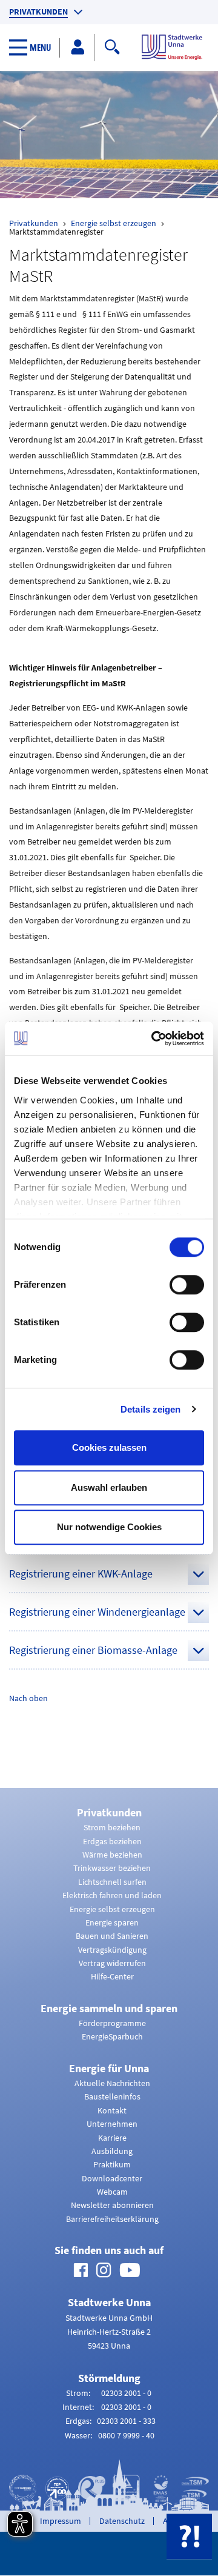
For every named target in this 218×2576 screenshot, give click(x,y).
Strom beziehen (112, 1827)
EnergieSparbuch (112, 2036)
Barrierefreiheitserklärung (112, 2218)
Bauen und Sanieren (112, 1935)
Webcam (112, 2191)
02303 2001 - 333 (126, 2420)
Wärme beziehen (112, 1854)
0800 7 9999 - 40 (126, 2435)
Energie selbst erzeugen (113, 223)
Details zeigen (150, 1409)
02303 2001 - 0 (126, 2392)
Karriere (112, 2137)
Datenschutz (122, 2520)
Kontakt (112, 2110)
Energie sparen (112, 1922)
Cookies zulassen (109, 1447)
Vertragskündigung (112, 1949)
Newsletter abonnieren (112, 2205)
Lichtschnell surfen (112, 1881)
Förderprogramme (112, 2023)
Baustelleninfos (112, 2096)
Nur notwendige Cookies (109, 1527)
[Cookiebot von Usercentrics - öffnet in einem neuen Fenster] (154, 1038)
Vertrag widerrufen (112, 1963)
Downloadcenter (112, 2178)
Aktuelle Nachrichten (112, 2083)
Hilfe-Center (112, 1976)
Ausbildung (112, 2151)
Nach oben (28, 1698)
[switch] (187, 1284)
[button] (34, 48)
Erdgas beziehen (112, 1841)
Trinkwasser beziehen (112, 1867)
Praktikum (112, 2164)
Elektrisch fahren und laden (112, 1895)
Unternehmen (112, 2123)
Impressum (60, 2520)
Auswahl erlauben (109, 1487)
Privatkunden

■ PROBLEM REQUIREMENTS
Print the material above word for word, and keep the pictures out of it.

■ SOLUTION FOR THIS PROBLEM
For every named target in this 218×2576 screenshot, give click(x,y).
Strom beziehen (112, 1827)
EnergieSparbuch (112, 2036)
Barrierefreiheitserklärung (112, 2218)
Bauen und Sanieren (112, 1935)
Webcam (112, 2191)
02303 2001 - 333 (126, 2420)
Wärme beziehen (112, 1854)
0800 7 9999 - 40 (126, 2435)
Energie selbst erzeugen (113, 223)
Details zeigen (150, 1409)
02303 2001 - 0 (126, 2392)
Karriere (112, 2137)
Datenschutz (122, 2520)
Kontakt (112, 2110)
Energie sparen (112, 1922)
Cookies zulassen (109, 1447)
Vertragskündigung (112, 1949)
Newsletter abonnieren (112, 2205)
Lichtschnell surfen (112, 1881)
Förderprogramme (112, 2023)
Baustelleninfos (112, 2096)
Nur notwendige Cookies (109, 1527)
[Cookiebot von Usercentrics - öffnet in einem neuen Fenster] (154, 1038)
Vertrag widerrufen (112, 1963)
Downloadcenter (112, 2178)
Aktuelle Nachrichten (112, 2083)
Hilfe-Center (112, 1976)
Ausbildung (112, 2151)
Nach oben (28, 1698)
[switch] (187, 1284)
[button] (34, 48)
Erdgas beziehen (112, 1841)
Trinkwasser beziehen (112, 1867)
Praktikum (112, 2164)
Elektrisch fahren und laden (112, 1895)
Unternehmen (112, 2123)
Impressum (60, 2520)
Auswahl erlauben (109, 1487)
Privatkunden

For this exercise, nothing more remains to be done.